- **Assignment**:
Those lines of the following listing which contain the string "agent" should be returned.

- **Data for the task**:
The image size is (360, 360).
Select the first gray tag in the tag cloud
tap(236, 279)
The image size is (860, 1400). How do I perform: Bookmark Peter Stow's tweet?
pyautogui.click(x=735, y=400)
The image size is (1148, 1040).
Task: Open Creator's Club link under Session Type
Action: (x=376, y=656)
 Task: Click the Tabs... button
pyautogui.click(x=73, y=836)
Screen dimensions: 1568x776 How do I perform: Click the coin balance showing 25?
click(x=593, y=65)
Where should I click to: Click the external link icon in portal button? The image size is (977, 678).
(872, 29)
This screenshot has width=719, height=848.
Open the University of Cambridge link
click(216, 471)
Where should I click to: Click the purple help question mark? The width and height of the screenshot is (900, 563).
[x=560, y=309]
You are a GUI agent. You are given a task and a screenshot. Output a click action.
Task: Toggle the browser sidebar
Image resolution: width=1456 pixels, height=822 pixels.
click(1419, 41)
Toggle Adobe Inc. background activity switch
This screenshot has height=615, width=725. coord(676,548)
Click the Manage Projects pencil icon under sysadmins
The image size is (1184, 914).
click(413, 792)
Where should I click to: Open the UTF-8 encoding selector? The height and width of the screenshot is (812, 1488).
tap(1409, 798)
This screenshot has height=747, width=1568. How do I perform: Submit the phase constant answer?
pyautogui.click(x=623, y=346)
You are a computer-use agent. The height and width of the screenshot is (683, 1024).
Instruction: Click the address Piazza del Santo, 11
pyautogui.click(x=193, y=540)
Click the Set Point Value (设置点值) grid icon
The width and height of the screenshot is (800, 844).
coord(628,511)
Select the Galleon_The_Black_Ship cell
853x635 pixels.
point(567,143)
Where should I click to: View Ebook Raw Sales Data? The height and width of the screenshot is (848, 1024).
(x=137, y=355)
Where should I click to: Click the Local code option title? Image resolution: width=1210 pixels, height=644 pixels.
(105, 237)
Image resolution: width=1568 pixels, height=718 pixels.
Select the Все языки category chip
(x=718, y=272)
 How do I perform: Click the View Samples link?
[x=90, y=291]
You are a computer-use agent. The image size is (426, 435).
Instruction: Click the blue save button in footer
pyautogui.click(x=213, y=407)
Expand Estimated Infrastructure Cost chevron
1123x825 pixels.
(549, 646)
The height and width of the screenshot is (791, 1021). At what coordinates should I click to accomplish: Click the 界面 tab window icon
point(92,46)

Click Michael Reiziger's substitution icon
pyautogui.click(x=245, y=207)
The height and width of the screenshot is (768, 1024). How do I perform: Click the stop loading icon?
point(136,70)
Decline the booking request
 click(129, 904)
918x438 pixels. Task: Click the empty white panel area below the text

- **The completed task**:
You are a GUI agent. You are given a task and a screenshot. Output a click action.
You are a computer-use agent. The height and width of the screenshot is (683, 1024).
You are a computer-use agent. The image size is (426, 435).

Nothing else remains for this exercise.